#33

5つの人間関係力

 

第1は「正対コミュニケーション力」。

これは、相手の心に「正対」して対話をすることができる力である。

人間関係がおかしくなるのは、実は、「どうせあの人は」という形で、偏見や決めつけで相手を見るときである。だが、偏見や先入観を持たず、虚心に相手の心に正対して向き合うとき、不思議なほど、人間関係は改善していく。

 

第2は「非言語コミュニケーション力」。

これは、相手の「無言の声」に耳を傾けることができる力である。

誰の心の中にも、言葉で語らない隠れた「本音」や「本心」があるが、その表情や眼差し、仕草の奥にある「声なき声」に心を向ける細やかさがあれば、人間関係は、必ず良き方向に向かう。

 

第3は「課題アクセプタンス力」。

これは、目の前の問題を、自分の成長の課題として「引き受ける」ことができる力である。

逆に言えば、起こった問題を常に他人の責任(他責)にする人は、成長もできず、多くの場合、周囲との人間関係を損ねていく。

 

第4は「和解アクション力」。

これは、心が離れてしまった相手とも、自分から心を開いて「和解」することができる力である。真の人間関係力とは、決して人とぶつからない力ではない。

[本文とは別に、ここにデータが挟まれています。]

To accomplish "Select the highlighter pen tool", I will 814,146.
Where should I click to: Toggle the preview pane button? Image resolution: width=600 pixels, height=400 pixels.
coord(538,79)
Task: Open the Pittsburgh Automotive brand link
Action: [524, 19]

たとえぶつかっても、しなやかな心で和解できる力である。

もとより、自分から心を開き、声をかけることは容易ではないが、これができたとき、以前よりも相手との関係が深まっていることは、しばしばある。

 

第5は「自我マネジメント力」。

これは、自分の心の中の「小さなエゴ」の動きを見つめることができる力である。

人間関係が下手な人は、しばしば「自分が見えていない」という状態になるが、その「自分」とは「自我」(エゴ)に他ならない。

この「エゴ」は、対人関係において、しばしば厄介な動きをするが、されど、我々は、それを捨てたり、消したりすることはできない。唯一できることは、それを「ただ静かに見つめる」ことであるが、そのとき、不思議なほど、エゴの厄介な動きは鎮まっていく。そして、悩ましく思っていた対人関係も、好転していく。